Brought to us by Quebecois director, Xavier Dolan, Tom at the Farm follows a young man (Dolan as the lead) as he journeys into the Canadian version of the Midwest. He’s headed there to attend the funeral of his boyfriend, Guillaume. Upon arrival, he quickly learns that Guillaume was keeping a lot of secrets from him and his own family. He meets Agathe, the matriarch, who was lied to about her youngest having a fiance and Francis, the psychotic older brother who believes he can beat Tom into submission about keeping these lies going.

The first time Francis assaults Tom it is shocking and unexpected. But as their aggressive relationship continues it begins to take on a twisted psychosexual tone. At moments, Tom seems to become submissive and seeks out this continued violent treatment from Francis. And even Francis seems to desire Tom despite his protestations. When Tom finally attempts to leave he finds his car dismantled in the barn, stranding him in this desolate farm country.
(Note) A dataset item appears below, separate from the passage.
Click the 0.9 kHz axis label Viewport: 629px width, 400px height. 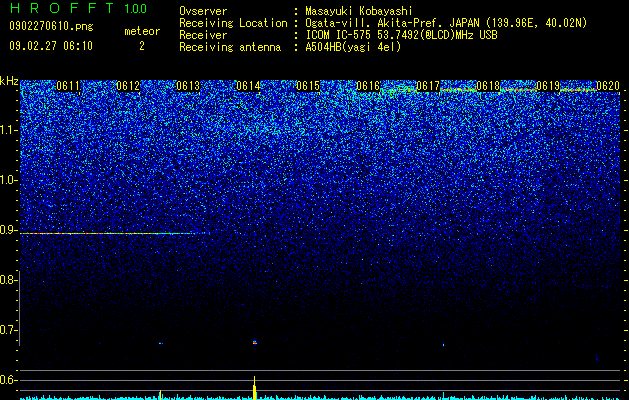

However, he finds himself comforted by the pastoral lifestyle, helping the birth of a calf, and then finding a moment to break down with emotion of what he participated in. In the midst of this tense psychological battle, Tom and Francis end up in an embrace after the latter reveals he took ballroom dancing lessons for a long lost ex.

The tone of the film is balanced somewhere between a lesser Hitchcock picture and The Talented Mr. Ripley. As the film nears its conclusion we discover a secret about Francis that illuminates his virulent anger and rage over Guillaume’s sexuality. The final shot of the film lets up contemplate the consequences of a moment when that rage overflowed. We don’t know what Tom believes about this revelation but we know it will inevitably shake up his world. While as unreal and absurd as the choices are that Tom makes when we, the audience, are likely shouting at him to just leave, these quiet final moments bring the film back to some semblance of a grounded reality.